The northern part of Luristan, formerly known as Lurikuchik ('Little Luristan'), was governed by independent princes of the Khurshidi dynasty, styled atabegs, from the beginning of the 17th century when the last atabeg, Shah Verdi Khan, was removed by Persian Shah Abbas the Great and the government of the province given to Husain Khan, the chief of a rival tribe. Husain, however, was given the gubernatorial title of vali instead of atabeg. The descendants of Husain Khan retained the title.

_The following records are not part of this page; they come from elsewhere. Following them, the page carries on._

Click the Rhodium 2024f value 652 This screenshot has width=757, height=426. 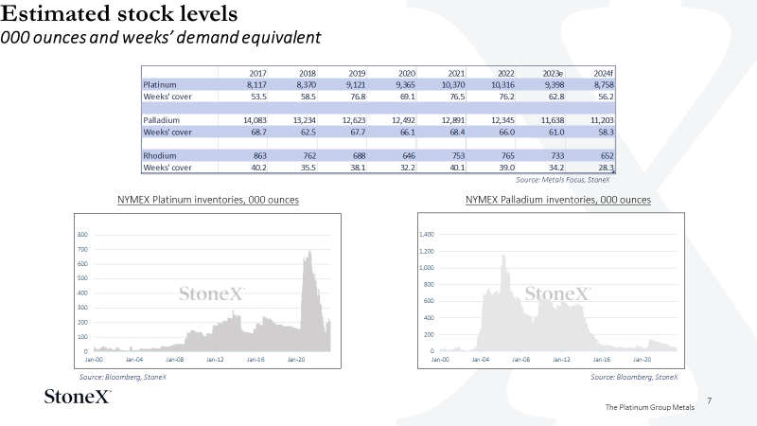pyautogui.click(x=607, y=155)
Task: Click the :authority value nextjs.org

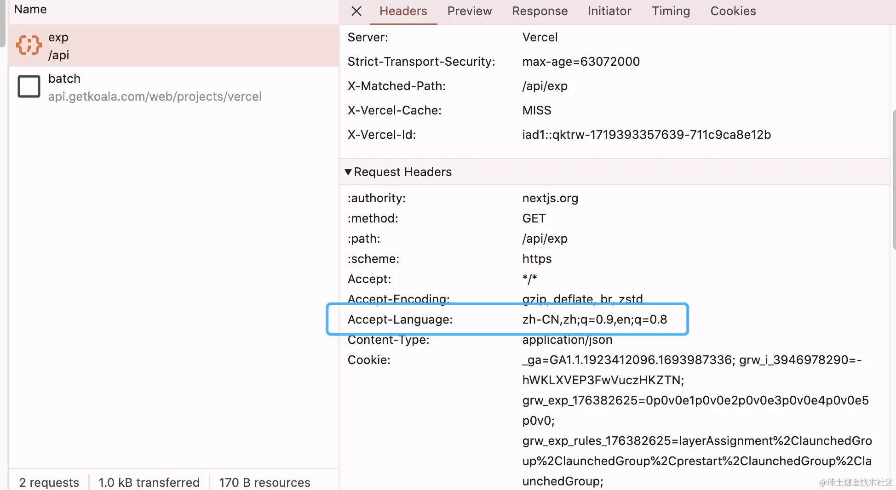Action: 550,198
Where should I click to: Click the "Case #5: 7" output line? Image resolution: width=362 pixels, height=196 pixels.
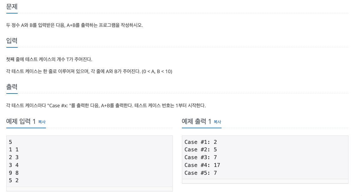click(201, 173)
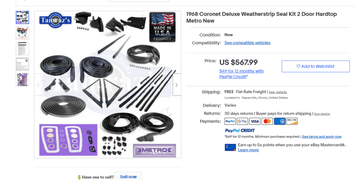
Task: Show previous product image with left arrow
Action: [x=38, y=85]
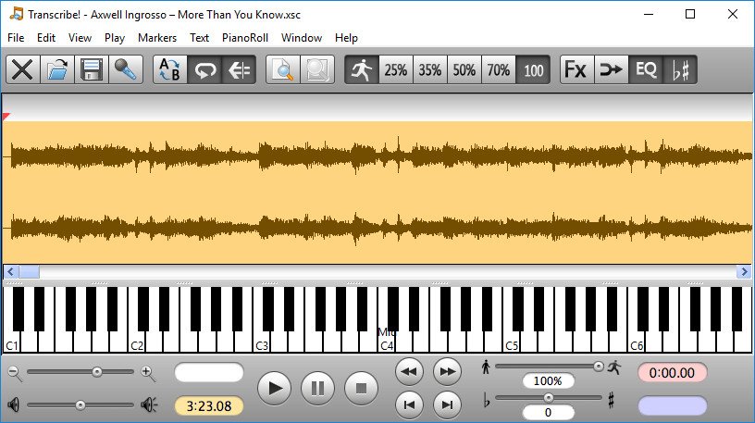Image resolution: width=755 pixels, height=423 pixels.
Task: Click the X close-file toolbar icon
Action: click(x=23, y=70)
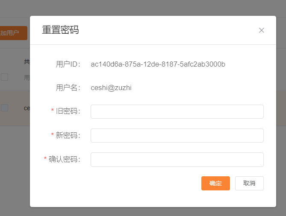This screenshot has width=286, height=216.
Task: Cancel with the 取消 button
Action: click(249, 183)
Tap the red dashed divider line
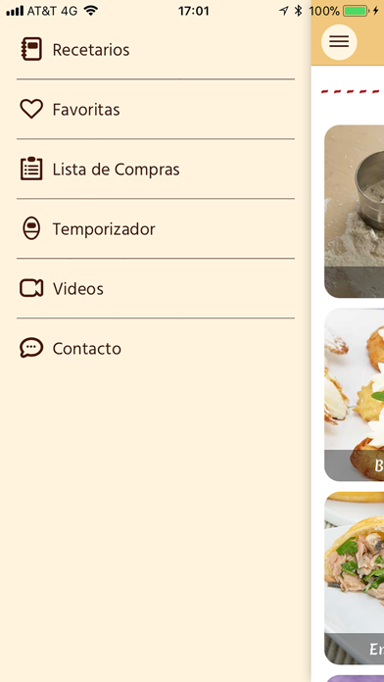This screenshot has height=682, width=384. coord(351,91)
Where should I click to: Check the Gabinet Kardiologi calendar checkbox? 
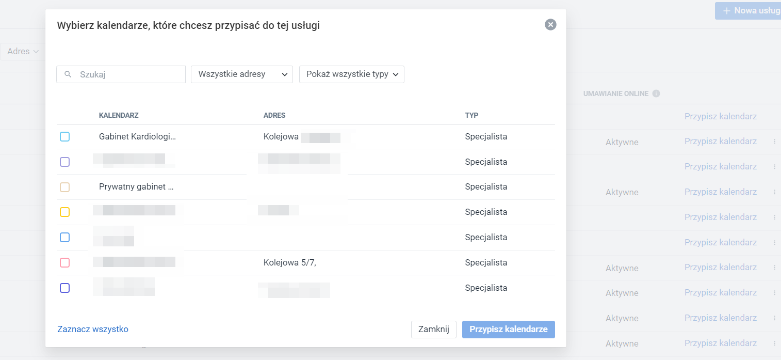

Great Luristan, in the southern part of Luristan, was an independent state under the Fazlevieh atabegs from 1160 until 1424. Its capital was Idaj, now only represented by mounds and ruins at Malamir.

===In the Caucasus===

In the Kingdom of Georgia, atabeg (ათაბაგი) was one of the highest court titles created by Queen Tamar of Georgia in 1212 for her powerful subjects of the Mkhargrdzeli family. The atabeg of Georgia was a vizier and a Lord High Tutor to Heir Apparent. Not infrequently, the office of atabeg was combined with that of amirspasalar (commander-in-chief). In 1334, the title became hereditary in the Jaqeli family who ruled the Principality of Samtskhe. Therefore, this entity came to be denominated as Samtskhe-Saatabago, the latter element meaning "of the atabags".